#### Yapılacak görevler
A. Özel eğitim metninde "Özel eğitim alanı" ile başlayıp "benzer şekilde yorumlanabilir." ile biten bölümü kelimesi kelimesine aktarın.
B. Özel eğitim alanındaki gelişmeleri anlatan metni kaldığı yerden devam ettirin.

#### Verilen metin

Özel eğitim alanı özellikle tıp, genetik, elektronik vb. alanlarda gözlenen gelişime bağlı olarak her geçen gün bilgi birikimi ve işlevselliğini hızla artırmaktadır. Örneğin işitme cihazları ve koklear implant uygulamalarında elde edilen ilerlemeler ve sınıf içi alternatif iletişim araçlarında gözlenen değişimler, İşitme Engelliler Öğretmenliği için gittikçe artan bir teknik uzmanlık ve bilgi donanımı gerektirmektedir. Eğitim odyolojisi dâhil, dudaktan okuma, işaret dili ve konuşma destek üniteleri/uygulamaları için gelişen ve değişen tercihler, alınan bu kararla Türkiye için söz konusu alanda önemli bir sınırlılık yaratabilecektir. Bu durum üstün yetenekliler ve görme engelli bireyler için de benzer şekilde yorumlanabilir.

#### Çıkarılan materyal
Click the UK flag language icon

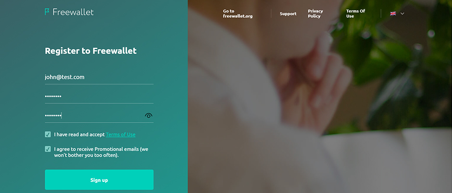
---
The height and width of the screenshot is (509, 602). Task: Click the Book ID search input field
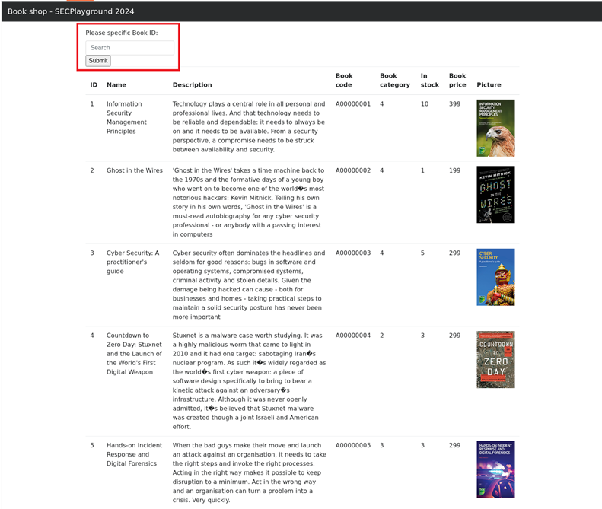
---
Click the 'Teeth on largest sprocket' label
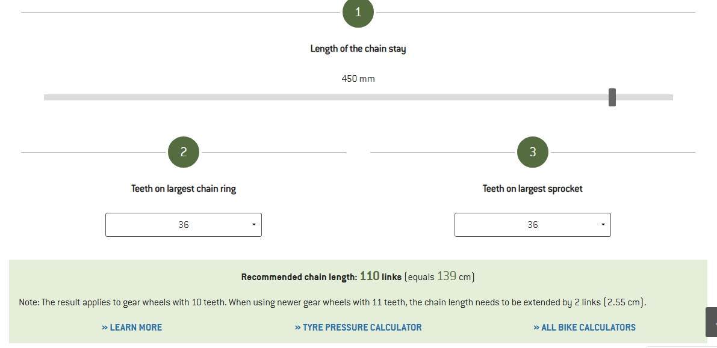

#### Beklenen çıktılar
A.
Özel eğitim alanı özellikle tıp, genetik, elektronik vb. alanlarda gözlenen gelişime bağlı olarak her geçen gün bilgi birikimi ve işlevselliğini hızla artırmaktadır. Örneğin işitme cihazları ve koklear implant uygulamalarında elde edilen ilerlemeler ve sınıf içi alternatif iletişim araçlarında gözlenen değişimler, İşitme Engelliler Öğretmenliği için gittikçe artan bir teknik uzmanlık ve bilgi donanımı gerektirmektedir. Eğitim odyolojisi dâhil, dudaktan okuma, işaret dili ve konuşma destek üniteleri/uygulamaları için gelişen ve değişen tercihler, alınan bu kararla Türkiye için söz konusu alanda önemli bir sınırlılık yaratabilecektir. Bu durum üstün yetenekliler ve görme engelli bireyler için de benzer şekilde yorumlanabilir.

B.
Oransal olarak en hızlı artan ve fazlasıyla özel eğitim desteği gerektiren diğer bir alan ise otizmdir. 1950li yıllarda spesifik tanı alan otizm için 10.000’de 5-10’a kadar düşük olan tarama yüzdeleri, günümüz dünyasında maalesef 300’de 1’e tekabül edecek oranlara erişmiştir. Dünyanın sanayileşmiş bazı bölgeleri için ise daha yüksek oranlardan bahsedilebilmektedir. Otistik çocuklar için dil ve iletişim becerilerini geliştirmek için istenmeyen davranışların giderilmesi, sosyallik, beceri eğitimi, cinsiyet eğitimi dahil birçok farklı rehabilitasyon alanında gözlenen gelişim ve artan bilgiler, yeni uzmanlık dalları kurgulanmasını zorunlu kılmaktadır. Hakeza Disleksi, Disgrafi ve Diskalkuli dâhil birçok alanda aileler aldıkları eğitim ve desteğin iyileştirilmesi gereğini dile getirmektedir. Üstün yetenekli çocuklar ve eğitimleri için TBMM araştırma komisyonunun detaylı raporu (2012) incelendiğinde, önerilen mevcut uygulamanın araştırma beklentileri bağlamında yeri olmadığı görülecektir.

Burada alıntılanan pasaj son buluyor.